On 12th Nov 2022, I was at js.talks(). Radoslav Stankov from Product Hunt gave a talk about being an effective JS Dev. One of his examples was with some of his fellow developers that had a special relationship with unit tests.
They were reading a lot about unit testing and were very interested in the topic, but are still afraid of writing any tests in their projects.
This story got me thinking about how common it is for experienced developers to self-sabotage themselves by the perfectionist within.
We tend to put the highest quality standard for ourselves, and the code we wrote two days ago is not good enough. Or we avoid starting something new because we’ll suck at it.

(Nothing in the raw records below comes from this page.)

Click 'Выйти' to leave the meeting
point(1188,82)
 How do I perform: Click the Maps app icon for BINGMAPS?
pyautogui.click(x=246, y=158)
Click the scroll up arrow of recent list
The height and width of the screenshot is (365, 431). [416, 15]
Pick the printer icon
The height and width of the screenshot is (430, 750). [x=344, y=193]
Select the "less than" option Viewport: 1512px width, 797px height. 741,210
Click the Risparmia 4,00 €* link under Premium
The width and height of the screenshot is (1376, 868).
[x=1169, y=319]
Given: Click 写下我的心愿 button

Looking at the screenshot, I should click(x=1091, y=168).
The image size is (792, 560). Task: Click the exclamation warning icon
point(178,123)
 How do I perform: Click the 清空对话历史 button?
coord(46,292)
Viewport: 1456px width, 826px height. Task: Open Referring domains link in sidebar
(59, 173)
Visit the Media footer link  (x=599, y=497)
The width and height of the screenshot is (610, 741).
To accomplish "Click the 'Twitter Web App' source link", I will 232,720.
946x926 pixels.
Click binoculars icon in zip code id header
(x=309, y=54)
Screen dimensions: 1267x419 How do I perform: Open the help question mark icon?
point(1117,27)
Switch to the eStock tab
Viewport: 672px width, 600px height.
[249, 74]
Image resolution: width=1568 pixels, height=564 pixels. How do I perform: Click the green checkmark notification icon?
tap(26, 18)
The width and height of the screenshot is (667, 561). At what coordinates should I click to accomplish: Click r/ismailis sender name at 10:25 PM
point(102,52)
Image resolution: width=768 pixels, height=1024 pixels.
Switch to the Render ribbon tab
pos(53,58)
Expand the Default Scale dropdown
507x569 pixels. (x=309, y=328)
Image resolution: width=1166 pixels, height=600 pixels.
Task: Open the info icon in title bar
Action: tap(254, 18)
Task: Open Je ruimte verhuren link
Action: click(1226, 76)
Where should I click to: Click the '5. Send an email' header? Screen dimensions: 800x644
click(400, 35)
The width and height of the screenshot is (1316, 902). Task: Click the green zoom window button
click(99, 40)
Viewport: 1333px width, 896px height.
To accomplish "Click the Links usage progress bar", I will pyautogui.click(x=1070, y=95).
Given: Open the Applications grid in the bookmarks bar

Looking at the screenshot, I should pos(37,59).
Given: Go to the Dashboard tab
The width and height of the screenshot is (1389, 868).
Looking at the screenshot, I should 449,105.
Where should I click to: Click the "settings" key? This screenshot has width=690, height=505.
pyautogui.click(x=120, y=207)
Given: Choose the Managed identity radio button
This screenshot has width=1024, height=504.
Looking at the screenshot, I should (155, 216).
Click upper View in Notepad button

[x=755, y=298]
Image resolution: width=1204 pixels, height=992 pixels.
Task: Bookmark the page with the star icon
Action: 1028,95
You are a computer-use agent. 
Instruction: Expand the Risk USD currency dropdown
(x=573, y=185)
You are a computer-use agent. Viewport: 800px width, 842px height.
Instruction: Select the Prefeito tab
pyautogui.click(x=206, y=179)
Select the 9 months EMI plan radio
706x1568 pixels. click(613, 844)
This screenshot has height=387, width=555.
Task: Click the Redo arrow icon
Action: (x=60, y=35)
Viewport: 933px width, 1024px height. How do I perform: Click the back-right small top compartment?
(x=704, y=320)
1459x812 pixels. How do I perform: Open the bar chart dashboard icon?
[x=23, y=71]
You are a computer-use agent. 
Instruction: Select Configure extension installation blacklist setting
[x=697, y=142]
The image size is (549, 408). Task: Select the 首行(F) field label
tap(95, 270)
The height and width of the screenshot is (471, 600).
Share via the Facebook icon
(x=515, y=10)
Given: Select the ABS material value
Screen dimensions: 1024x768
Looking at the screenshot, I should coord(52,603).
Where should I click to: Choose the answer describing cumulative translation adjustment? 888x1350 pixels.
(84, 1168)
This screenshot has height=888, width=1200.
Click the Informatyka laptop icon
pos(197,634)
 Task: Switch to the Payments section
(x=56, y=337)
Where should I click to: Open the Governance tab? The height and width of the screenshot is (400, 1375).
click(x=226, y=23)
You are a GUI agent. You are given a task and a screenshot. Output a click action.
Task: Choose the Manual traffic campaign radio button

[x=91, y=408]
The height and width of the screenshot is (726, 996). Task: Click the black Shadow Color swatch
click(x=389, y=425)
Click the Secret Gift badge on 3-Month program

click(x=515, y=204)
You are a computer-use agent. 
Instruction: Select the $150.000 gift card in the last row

When it seems that we’ll be better off if we could become just a bit sloppier and a bit more tolerant of our mistakes and pitfalls.
A few hours after the mentioned conference, I saw a tweet by Dan Abramov on how invaluable he finds aspiring developers with great attention to detail. And how these are the people one is willing to delegate to because they will always assure that the job is done well before delivering it to you or the client.
Expanding, it seems that being a perfectionist is the one thing that got us here in the first place. This is the drive to get better at the thing you try.
I think the ideal curve one would follow will look something like this:

A junior dev does not yet know how many things one needs to master in order to deliver stable software.
As we gain experience, we learn how big the ocean of tech ideas is – OOP, FP, Frameworks, CSS, tailwind, CI/CD, Containers, Kubernetes, CAP, microservices, and many more.
The more experienced we get, the more we need to control our strive for perfection. If not, we’ll never deliver anything or anything on time, we’ll never delegate, and we’d never try new things.
My advice for you is to start as a perfectionist in the new areas, but as you spend more years, try to loosen up a bit.
Being a perfectionist is crucial when starting. Sticking to this strategy forever will do you more harm as you become more experienced.